Reproduce the listing below line for line, with nothing changed.

Click-target listing:

-=-=-=-=-

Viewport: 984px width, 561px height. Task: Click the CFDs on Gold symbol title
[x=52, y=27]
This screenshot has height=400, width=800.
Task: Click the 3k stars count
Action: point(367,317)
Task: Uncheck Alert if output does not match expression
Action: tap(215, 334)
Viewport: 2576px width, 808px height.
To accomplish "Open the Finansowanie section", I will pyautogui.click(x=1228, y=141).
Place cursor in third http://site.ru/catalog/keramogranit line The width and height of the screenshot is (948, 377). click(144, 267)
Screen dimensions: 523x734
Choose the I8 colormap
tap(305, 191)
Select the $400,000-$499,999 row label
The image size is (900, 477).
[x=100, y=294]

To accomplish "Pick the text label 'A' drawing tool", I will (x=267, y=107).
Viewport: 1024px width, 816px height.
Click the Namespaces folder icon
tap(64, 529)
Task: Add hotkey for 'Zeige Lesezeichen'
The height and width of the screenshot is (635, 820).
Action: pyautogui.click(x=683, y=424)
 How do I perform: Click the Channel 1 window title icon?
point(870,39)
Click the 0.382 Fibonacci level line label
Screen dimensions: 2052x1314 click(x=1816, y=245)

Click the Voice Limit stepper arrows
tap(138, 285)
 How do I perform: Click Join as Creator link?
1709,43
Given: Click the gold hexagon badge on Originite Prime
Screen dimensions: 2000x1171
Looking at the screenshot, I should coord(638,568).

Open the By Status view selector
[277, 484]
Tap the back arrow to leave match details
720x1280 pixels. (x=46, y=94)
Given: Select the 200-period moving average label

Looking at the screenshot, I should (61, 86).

-=-=-=-=-

» **The output**:
Viewport: 984px width, 561px height. Task: Click the CFDs on Gold symbol title
[x=52, y=27]
This screenshot has height=400, width=800.
Task: Click the 3k stars count
Action: point(367,317)
Task: Uncheck Alert if output does not match expression
Action: tap(215, 334)
Viewport: 2576px width, 808px height.
To accomplish "Open the Finansowanie section", I will pyautogui.click(x=1228, y=141).
Place cursor in third http://site.ru/catalog/keramogranit line The width and height of the screenshot is (948, 377). click(144, 267)
Screen dimensions: 523x734
Choose the I8 colormap
tap(305, 191)
Select the $400,000-$499,999 row label
The image size is (900, 477).
[x=100, y=294]

To accomplish "Pick the text label 'A' drawing tool", I will (x=267, y=107).
Viewport: 1024px width, 816px height.
Click the Namespaces folder icon
tap(64, 529)
Task: Add hotkey for 'Zeige Lesezeichen'
The height and width of the screenshot is (635, 820).
Action: pyautogui.click(x=683, y=424)
 How do I perform: Click the Channel 1 window title icon?
point(870,39)
Click the 0.382 Fibonacci level line label
Screen dimensions: 2052x1314 click(x=1816, y=245)

Click the Voice Limit stepper arrows
tap(138, 285)
 How do I perform: Click Join as Creator link?
1709,43
Given: Click the gold hexagon badge on Originite Prime
Screen dimensions: 2000x1171
Looking at the screenshot, I should coord(638,568).

Open the By Status view selector
[277, 484]
Tap the back arrow to leave match details
720x1280 pixels. (x=46, y=94)
Given: Select the 200-period moving average label

Looking at the screenshot, I should (61, 86).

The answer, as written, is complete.